La CNIL constate des différences de niveaux de maturité en matière de protection des données personnelles en fonction des organismes contrôlés.

Elle relève que, d’une manière générale, ces organismes ont mené des actions pour prendre en compte les exigences liées à la protection des données personnelles et à la collecte de données de santé, qui sont des données sensibles par nature et qui nécessitent dès lors une protection supplémentaire.

Toutefois, elle a constaté lors de contrôles l’existence de certaines pratiques insatisfaisantes concernant notamment :

  • la délivrance de l’information aux personnes concernées, qui est parfois incomplète ;  
  • l’exercice des droits des personnes, qui ne fait pas l’objet d’une procédure formalisée dans certaines ARS ;
  • la sécurité des transmissions des données entre certains organismes ;
  • l’insuffisance, dans certains cas, des mécanismes de nature à garantir une conservation des données limitée à la durée prévue par les textes.

La CNIL s’est rapprochée de la CNAM et du ministère des Solidarités et de la Santé afin qu’ils se mettent en conformité dans les plus brefs délais. Si tel n’était pas le cas à l’issue de ces échanges, il appartiendra à la Présidente de la CNIL de déterminer si l’adoption d’une mesure correctrice est nécessaire.

Concernant l’application mobile STOPCOVID

Rappel : StopCovid est une application mobile de suivi de contact, basée sur le volontariat des personnes et utilisant la technologie Bluetooth. Mise à disposition par le Gouvernement dans le cadre de sa stratégie globale de « déconfinement progressif », elle permet d’alerter les utilisateurs d’un risque de contamination lorsqu’ils ont été à proximité d’un autre utilisateur ayant été diagnostiqué ou dépisté positif à la COVID-19.

 

Si les contrôles réalisés avaient permis de constater que le fonctionnement de l’application mobile StopCovid France respecte pour l’essentiel les dispositions applicables relatives à la protection des données personnelles, plusieurs manquements aux dispositions du RGPD et de la loi Informatique et Libertés avaient aussi été relevés. Ainsi, une mise en demeure, rendue publique, avait été prononcée à l’encontre du ministère des Solidarités et de la Santé le 15 juillet 2020.

Toutefois, les éléments de réponse apportés par le ministère au cours du mois d’août ont permis de démontrer que les manquements constatés lors du contrôle avaient cessé ; la Présidente de la CNIL a décidé de procéder à la clôture de cette mise en demeure le 3 septembre 2020.
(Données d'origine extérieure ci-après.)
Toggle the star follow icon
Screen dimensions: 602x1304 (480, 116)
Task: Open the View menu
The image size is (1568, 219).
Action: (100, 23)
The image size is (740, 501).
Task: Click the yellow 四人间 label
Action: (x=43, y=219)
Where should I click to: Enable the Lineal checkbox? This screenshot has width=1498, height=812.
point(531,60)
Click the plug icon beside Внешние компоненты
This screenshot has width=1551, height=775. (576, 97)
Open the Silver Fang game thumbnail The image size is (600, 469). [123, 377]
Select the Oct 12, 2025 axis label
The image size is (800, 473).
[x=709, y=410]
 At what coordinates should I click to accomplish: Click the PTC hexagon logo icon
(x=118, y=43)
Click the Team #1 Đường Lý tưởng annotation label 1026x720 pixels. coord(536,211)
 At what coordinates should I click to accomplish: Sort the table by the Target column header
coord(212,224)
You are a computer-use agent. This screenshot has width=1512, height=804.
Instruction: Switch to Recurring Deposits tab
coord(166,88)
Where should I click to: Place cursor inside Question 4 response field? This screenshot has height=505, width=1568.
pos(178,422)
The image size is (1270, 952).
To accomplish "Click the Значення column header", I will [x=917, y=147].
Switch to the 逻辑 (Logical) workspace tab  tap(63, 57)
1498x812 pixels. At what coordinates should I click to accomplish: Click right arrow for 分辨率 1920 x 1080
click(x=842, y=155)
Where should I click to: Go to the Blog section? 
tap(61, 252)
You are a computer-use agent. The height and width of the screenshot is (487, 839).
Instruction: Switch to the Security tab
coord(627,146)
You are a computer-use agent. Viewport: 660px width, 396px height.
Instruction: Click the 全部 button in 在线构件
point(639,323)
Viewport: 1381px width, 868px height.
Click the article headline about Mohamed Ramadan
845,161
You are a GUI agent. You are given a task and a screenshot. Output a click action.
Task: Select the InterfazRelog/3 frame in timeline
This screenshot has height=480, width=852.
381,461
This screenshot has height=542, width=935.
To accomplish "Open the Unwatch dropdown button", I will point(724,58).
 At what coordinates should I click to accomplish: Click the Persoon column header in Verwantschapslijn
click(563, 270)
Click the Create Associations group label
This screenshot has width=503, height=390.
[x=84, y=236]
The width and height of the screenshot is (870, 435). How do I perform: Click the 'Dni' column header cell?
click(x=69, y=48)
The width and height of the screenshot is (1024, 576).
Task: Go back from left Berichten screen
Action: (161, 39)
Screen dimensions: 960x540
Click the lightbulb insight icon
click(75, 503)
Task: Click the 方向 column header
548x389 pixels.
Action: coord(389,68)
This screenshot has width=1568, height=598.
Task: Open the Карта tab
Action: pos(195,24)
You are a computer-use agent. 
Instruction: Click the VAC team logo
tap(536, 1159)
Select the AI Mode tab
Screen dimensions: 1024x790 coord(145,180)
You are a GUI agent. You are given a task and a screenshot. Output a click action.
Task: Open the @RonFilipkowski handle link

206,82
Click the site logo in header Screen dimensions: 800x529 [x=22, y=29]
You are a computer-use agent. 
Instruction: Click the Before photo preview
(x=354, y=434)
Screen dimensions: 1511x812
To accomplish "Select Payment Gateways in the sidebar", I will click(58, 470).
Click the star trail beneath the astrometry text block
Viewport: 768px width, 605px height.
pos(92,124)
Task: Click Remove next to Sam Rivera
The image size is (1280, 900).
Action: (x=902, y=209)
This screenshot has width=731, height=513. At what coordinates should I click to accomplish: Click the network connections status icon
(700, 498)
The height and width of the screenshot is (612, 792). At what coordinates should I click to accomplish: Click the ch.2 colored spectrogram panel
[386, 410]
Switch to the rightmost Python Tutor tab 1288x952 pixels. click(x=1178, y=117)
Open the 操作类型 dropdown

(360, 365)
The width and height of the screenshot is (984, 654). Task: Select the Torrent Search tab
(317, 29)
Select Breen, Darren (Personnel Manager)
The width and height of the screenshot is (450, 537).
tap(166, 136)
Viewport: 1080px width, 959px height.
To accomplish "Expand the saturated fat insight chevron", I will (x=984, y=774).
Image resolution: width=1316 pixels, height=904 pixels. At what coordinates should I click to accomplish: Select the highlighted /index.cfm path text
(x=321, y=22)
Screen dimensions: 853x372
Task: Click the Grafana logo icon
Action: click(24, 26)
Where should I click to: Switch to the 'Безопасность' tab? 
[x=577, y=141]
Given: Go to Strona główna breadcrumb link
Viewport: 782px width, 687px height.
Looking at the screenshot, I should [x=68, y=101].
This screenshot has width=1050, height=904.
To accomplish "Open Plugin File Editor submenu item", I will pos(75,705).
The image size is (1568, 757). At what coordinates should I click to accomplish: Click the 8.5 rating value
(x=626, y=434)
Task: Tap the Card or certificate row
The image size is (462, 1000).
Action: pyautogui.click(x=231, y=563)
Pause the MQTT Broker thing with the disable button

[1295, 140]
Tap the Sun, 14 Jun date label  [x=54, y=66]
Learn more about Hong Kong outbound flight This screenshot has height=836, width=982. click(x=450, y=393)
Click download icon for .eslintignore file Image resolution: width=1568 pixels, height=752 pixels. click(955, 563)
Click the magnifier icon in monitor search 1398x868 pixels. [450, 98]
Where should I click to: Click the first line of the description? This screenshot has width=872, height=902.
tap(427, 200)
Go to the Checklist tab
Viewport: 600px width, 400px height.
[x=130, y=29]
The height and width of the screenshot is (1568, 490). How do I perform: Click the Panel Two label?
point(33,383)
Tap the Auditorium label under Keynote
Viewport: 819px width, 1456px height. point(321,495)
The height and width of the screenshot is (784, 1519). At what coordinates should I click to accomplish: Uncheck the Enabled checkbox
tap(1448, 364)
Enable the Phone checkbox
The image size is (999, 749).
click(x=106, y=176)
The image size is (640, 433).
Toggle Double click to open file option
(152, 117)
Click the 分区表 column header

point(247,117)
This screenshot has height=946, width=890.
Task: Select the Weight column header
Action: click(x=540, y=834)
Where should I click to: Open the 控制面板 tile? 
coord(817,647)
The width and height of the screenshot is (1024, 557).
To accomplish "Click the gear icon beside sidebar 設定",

Une procédure de contrôle continue

Les contrôles de la CNIL se poursuivront tout au long de la période d’utilisation des fichiers, jusqu’à la fin de leur mise en œuvre et la suppression des données qu’ils contiennent.

Une seconde phase de contrôles débutera avant la fin du mois de septembre 2020. Leurs résultats seront communiqués dans le prochain avis public de la CNIL sur les traitements concernés.

Enfin, une troisième vague de contrôles sera effectuée à l’issue de la mise en œuvre des traitements, notamment afin de vérifier la suppression effective des données.